(MATERIAL SHOWN)
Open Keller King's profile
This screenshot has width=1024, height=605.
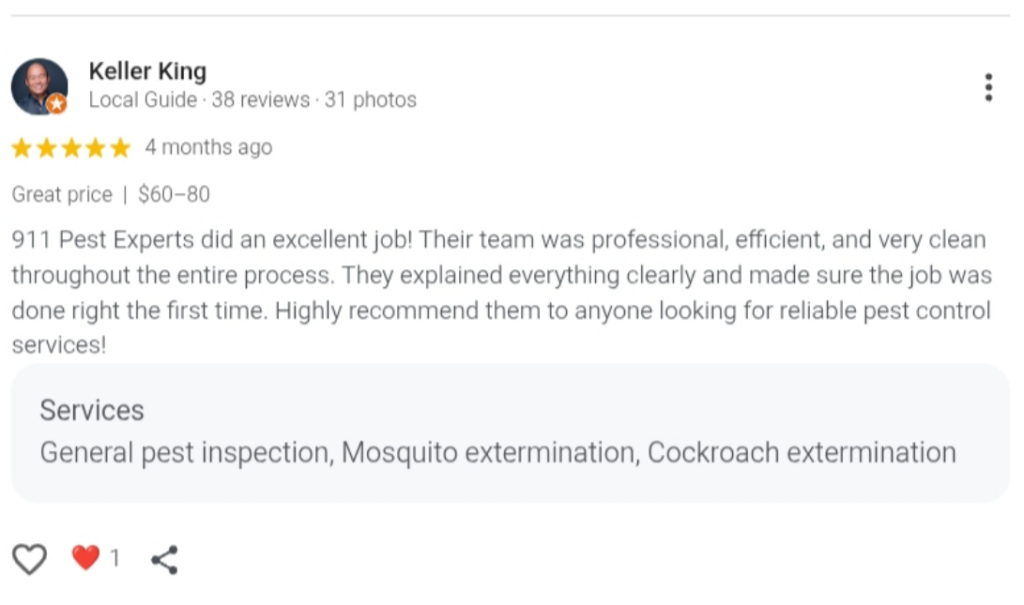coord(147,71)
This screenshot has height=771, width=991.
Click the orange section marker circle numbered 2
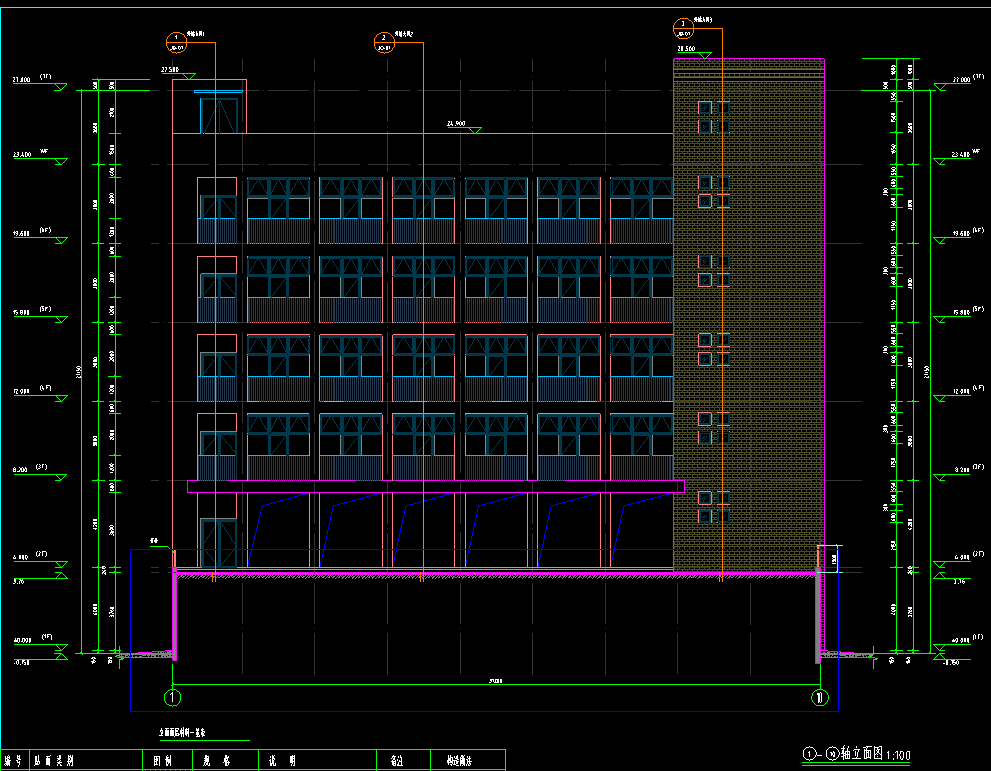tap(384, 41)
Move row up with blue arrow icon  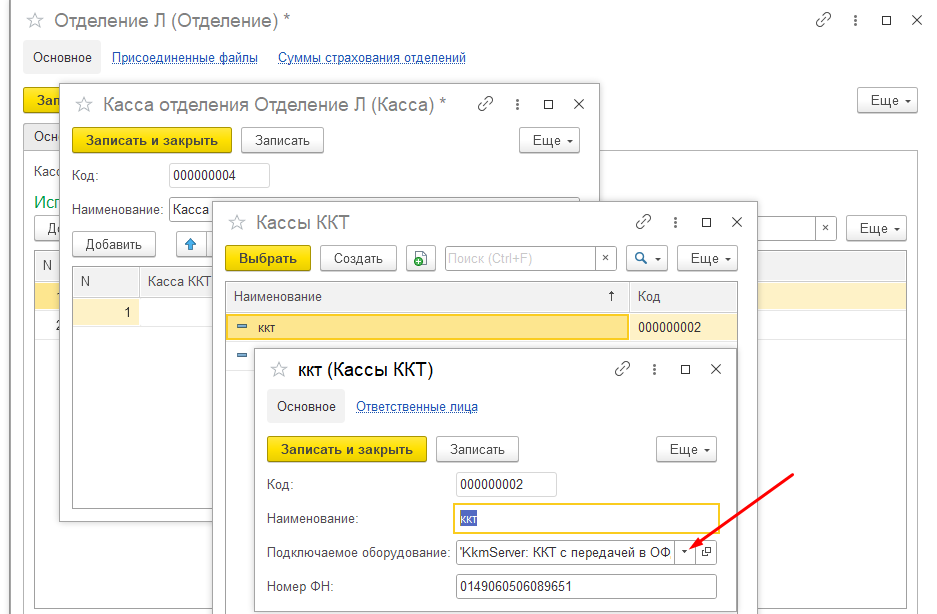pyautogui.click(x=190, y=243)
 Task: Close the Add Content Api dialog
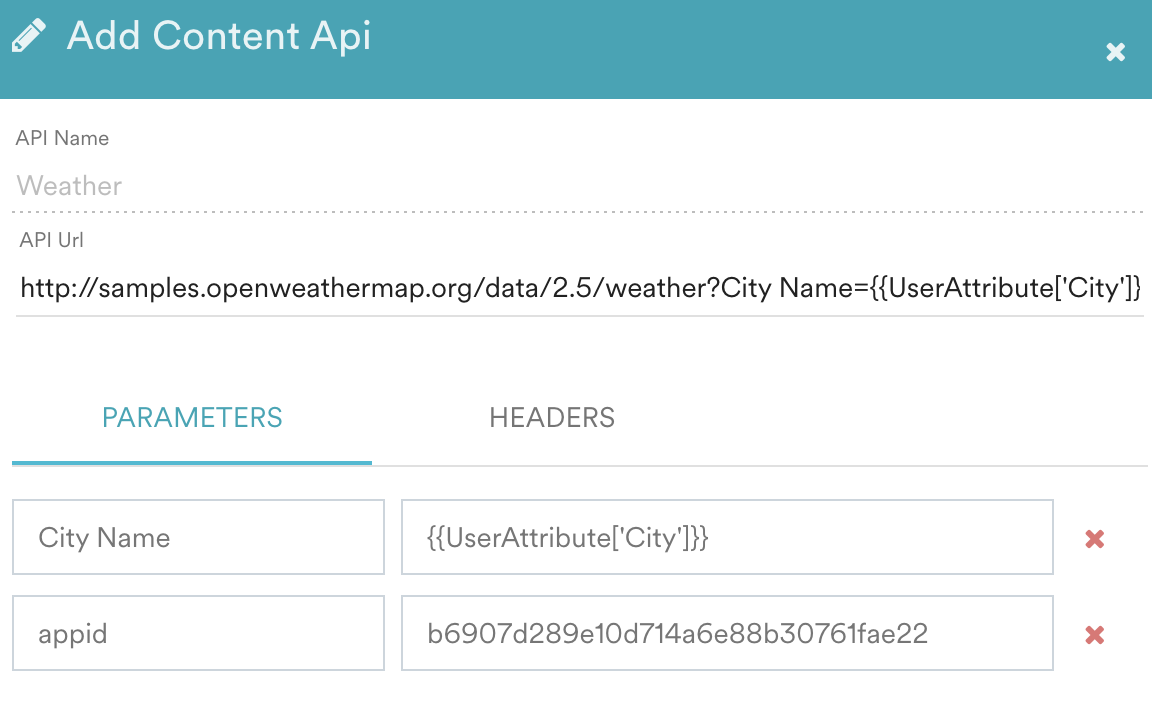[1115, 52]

* * *

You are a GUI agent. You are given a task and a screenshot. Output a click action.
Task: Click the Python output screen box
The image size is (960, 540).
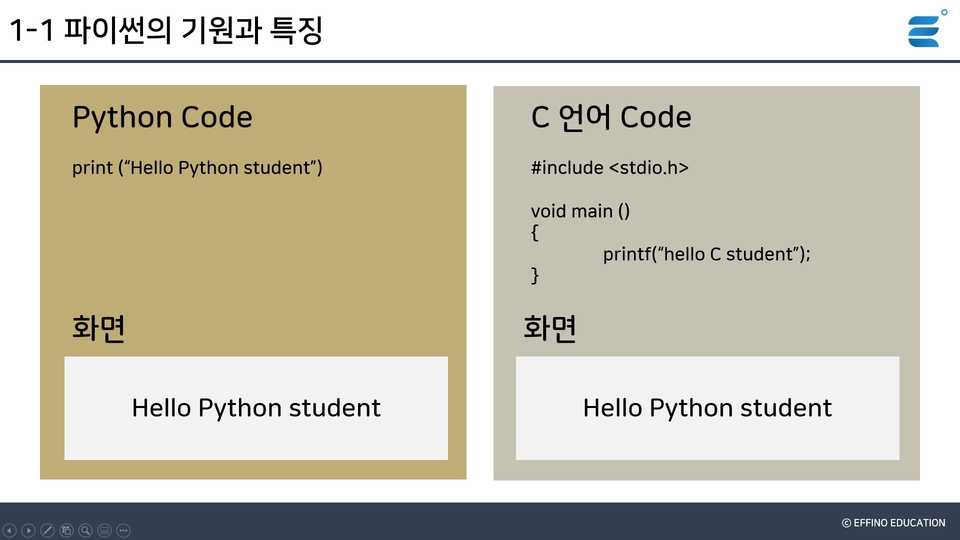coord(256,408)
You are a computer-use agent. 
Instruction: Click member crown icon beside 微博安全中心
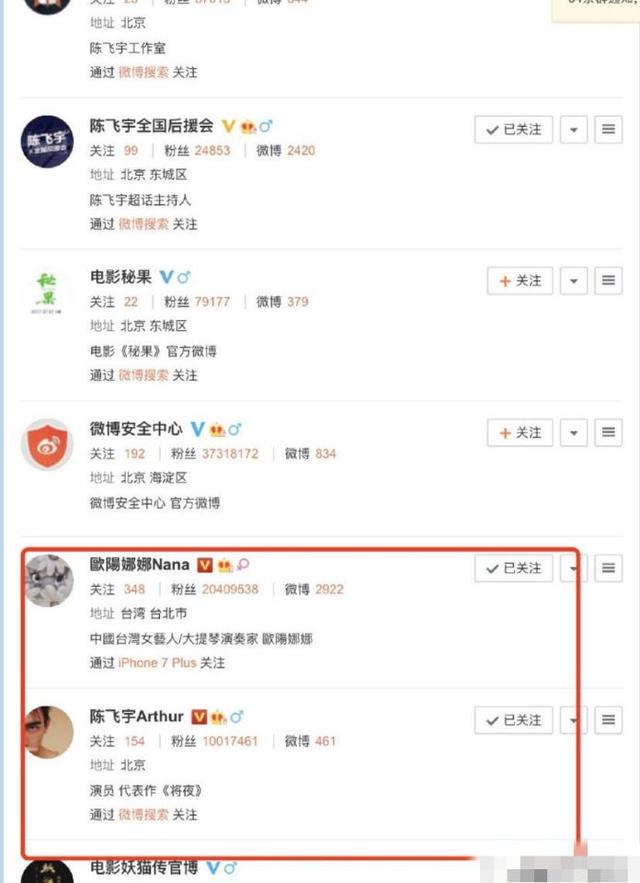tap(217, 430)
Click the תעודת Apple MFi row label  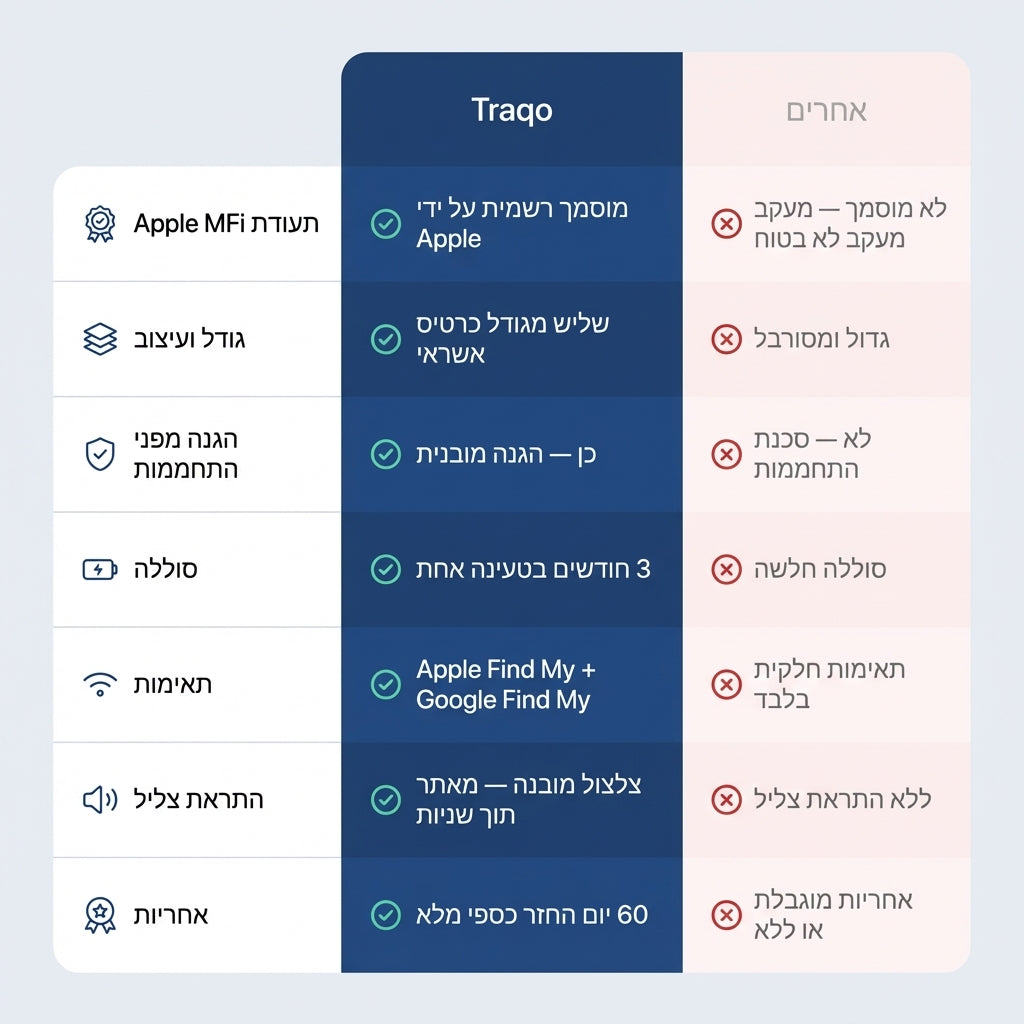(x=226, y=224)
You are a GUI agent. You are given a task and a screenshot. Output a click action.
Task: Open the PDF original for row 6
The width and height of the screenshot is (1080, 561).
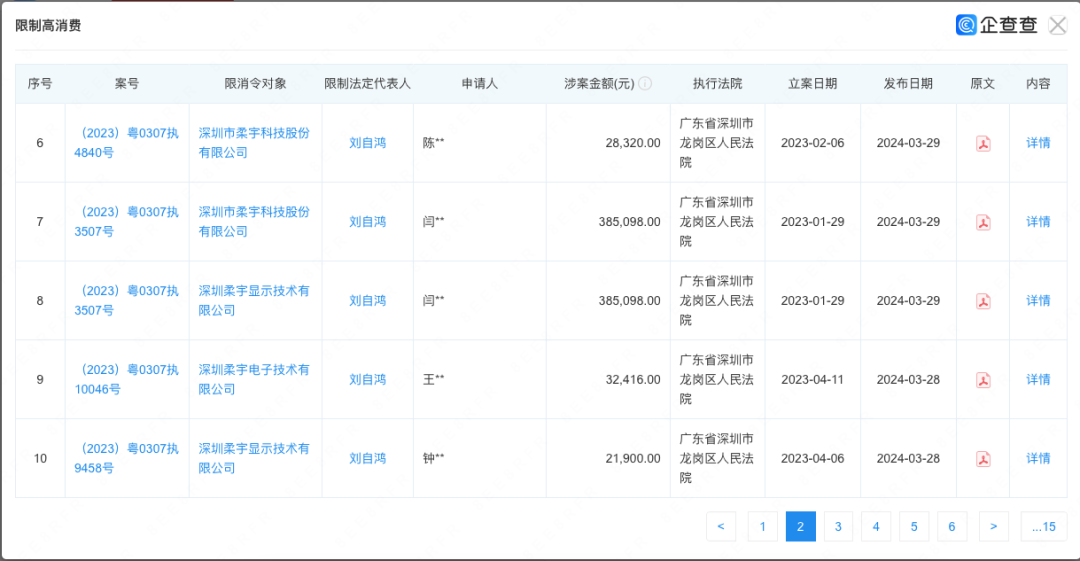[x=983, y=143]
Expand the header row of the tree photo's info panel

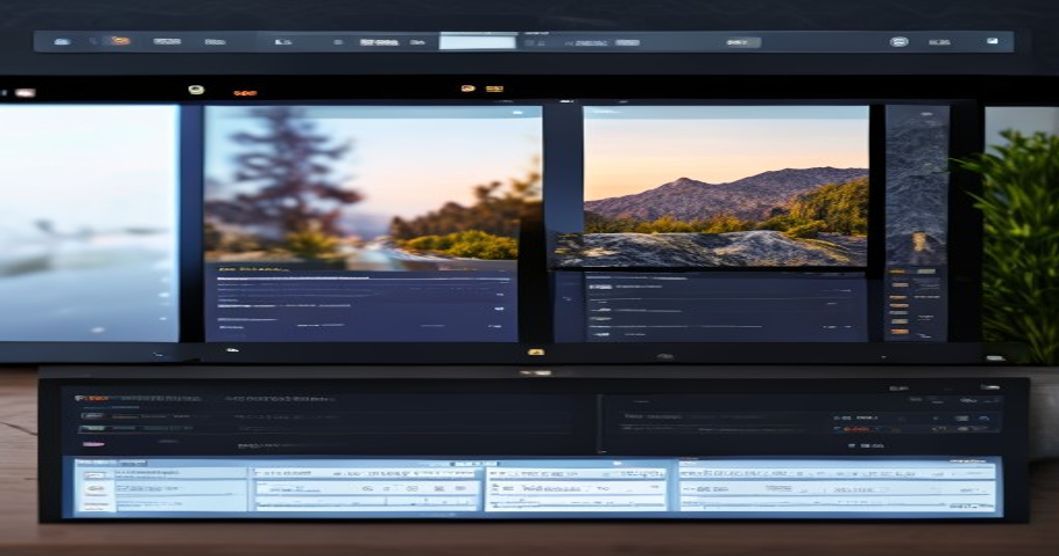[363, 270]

(ACTION ITEM) Go through the records above, find every line with the word "Open", and list those lines.

(SOLUTION TO THIS TASK)
Open Keller King's profile
Task: Open the PDF original for row 6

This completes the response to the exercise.